Idoko also referenced Dangote Refinery’s appeal last year for marketers to purchase products from its nearly full storage tanks due to the significant gap in domestic refining capacity.

 

“If a refinery of that size is struggling because of a lack of crude, why are the regulators still claiming that our refining capacity is underperforming?” he asked. “These refineries have been requesting crude for over two years.”

 

In his critique of the government’s handling of the sector, Idoko called for greater transparency. “The regulators must provide a full report on the last refinery to receive a single litre of crude. Our members haven’t received any crude in six months.

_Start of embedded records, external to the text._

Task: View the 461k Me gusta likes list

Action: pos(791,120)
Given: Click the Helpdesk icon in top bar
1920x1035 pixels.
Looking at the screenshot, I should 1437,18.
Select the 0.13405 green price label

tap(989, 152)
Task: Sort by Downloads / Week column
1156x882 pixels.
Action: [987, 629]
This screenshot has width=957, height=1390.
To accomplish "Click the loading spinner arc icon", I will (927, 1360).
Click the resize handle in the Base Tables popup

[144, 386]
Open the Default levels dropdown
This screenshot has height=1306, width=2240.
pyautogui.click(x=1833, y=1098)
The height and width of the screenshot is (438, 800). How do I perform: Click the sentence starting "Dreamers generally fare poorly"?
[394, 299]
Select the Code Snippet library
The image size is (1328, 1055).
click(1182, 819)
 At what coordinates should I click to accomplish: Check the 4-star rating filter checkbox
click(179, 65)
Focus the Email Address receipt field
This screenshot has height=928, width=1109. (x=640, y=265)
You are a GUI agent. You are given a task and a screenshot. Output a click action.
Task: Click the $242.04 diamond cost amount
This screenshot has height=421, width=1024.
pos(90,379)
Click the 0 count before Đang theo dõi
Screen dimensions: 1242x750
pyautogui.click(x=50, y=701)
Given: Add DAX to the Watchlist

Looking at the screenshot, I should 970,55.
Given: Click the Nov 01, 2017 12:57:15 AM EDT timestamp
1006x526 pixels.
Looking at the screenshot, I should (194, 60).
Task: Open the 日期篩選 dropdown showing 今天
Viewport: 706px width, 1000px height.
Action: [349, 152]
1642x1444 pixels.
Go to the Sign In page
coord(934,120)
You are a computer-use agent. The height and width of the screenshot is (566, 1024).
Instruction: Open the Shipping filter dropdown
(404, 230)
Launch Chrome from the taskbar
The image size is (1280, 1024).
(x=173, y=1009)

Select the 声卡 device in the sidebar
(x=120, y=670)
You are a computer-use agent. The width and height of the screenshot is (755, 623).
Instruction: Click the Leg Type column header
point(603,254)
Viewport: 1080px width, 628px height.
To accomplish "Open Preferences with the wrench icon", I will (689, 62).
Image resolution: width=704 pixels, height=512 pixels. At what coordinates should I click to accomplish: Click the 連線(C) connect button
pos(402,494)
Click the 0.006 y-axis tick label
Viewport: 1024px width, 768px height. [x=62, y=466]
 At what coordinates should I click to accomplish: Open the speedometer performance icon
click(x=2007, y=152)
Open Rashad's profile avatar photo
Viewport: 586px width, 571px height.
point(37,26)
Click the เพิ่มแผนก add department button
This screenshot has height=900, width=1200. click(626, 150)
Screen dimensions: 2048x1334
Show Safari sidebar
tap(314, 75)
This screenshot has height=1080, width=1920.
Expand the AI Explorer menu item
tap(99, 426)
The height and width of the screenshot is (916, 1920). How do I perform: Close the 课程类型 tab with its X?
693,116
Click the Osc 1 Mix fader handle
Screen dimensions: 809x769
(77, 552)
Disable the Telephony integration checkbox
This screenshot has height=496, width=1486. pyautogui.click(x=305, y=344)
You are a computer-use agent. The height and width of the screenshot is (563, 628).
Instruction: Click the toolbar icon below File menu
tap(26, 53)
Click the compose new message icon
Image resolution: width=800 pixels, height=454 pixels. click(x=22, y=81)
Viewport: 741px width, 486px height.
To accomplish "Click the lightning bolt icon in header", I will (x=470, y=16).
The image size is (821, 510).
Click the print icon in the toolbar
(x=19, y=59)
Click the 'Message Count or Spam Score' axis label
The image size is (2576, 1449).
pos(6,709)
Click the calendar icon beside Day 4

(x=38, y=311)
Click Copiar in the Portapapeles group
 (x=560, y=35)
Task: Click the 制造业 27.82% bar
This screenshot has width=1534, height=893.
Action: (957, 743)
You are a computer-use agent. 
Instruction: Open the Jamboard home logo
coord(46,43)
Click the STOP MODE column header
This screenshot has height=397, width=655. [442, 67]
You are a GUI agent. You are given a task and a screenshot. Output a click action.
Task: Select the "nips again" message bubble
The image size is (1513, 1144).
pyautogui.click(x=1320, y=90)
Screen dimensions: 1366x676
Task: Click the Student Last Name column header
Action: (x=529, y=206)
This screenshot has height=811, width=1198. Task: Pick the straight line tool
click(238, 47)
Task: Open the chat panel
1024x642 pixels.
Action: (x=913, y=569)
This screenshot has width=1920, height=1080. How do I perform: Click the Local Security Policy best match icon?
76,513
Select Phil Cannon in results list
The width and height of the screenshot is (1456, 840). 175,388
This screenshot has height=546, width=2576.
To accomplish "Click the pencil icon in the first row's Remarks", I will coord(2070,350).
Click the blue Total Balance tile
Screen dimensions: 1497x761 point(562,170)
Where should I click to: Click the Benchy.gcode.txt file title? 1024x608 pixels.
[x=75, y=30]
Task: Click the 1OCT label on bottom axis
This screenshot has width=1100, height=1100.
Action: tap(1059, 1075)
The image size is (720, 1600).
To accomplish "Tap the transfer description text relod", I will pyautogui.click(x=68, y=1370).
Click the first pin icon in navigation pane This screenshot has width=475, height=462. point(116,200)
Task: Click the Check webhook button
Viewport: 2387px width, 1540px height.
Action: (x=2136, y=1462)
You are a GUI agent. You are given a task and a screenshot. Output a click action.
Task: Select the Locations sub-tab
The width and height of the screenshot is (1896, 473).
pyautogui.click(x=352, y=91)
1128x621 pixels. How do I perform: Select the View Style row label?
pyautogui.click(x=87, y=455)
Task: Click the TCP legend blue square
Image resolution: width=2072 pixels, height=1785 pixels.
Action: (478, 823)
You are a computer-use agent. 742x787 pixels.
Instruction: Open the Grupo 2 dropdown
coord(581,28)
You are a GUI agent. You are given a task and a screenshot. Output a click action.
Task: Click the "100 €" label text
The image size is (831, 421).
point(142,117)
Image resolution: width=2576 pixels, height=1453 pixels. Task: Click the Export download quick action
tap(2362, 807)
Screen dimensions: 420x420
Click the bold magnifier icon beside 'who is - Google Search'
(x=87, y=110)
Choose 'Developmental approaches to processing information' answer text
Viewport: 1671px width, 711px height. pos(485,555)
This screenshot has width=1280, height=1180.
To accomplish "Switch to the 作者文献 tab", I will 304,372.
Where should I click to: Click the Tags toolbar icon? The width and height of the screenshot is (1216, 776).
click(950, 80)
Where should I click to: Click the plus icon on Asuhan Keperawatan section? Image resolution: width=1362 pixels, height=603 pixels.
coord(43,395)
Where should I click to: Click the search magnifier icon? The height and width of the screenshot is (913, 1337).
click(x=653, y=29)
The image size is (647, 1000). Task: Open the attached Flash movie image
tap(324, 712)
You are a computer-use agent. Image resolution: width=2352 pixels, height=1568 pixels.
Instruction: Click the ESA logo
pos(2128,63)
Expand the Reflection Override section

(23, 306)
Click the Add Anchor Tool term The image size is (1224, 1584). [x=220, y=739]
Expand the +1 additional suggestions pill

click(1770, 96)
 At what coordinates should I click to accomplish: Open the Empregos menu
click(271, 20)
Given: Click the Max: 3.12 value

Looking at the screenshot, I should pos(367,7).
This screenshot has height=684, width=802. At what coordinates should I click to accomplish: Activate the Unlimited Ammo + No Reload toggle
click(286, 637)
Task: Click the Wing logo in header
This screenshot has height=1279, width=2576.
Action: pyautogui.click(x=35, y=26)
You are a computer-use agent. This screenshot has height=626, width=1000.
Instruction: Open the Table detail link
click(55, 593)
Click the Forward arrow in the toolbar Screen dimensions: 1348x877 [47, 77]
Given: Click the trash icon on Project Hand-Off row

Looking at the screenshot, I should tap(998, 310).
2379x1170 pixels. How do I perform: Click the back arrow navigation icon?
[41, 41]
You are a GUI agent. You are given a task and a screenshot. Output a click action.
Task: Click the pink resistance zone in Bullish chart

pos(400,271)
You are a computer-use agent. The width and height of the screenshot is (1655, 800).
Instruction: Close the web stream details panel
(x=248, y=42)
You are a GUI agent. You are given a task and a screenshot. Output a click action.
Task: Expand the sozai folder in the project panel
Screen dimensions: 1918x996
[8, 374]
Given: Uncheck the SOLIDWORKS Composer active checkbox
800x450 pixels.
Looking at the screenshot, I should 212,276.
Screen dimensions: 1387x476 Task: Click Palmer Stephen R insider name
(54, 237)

How can they be expected to produce without the raw materials?”

 

Idoko acknowledged that refineries have not been denied licenses but insisted that there must be fair competition.

 

“Let there be a level playing field for everyone. If crude is being supplied to local refineries, let the regulators publish the quantities and charts showing what has been supplied,” he said. “Without transparency, the claim that local refineries are underperforming is unfounded.”

 

Petrol Landing Cost

 

Meanwhile, the cost of landing petrol on Nigeria’s shores has decreased to N928.99 per litre. Dealers confirmed this cost includes various expenses like shipping, import duties, and exchange rates.

 

According to the Major Energy Marketers Association of Nigeria’s daily energy data, the estimated import parity into tanks at the ASPM terminal was N928.99 per litre on Thursday, up by N1 from N927.27 per litre on February 7, 2025. At the NPSC terminal, it was priced at N929.05 per litre. The report also noted that the 30-day average cost rose to N969.94 per litre, compared to N938.67 per litre on February 7.

 

The price of Brent crude was pegged at $75.84 per barrel, with an exchange rate of N1,507.22 per dollar.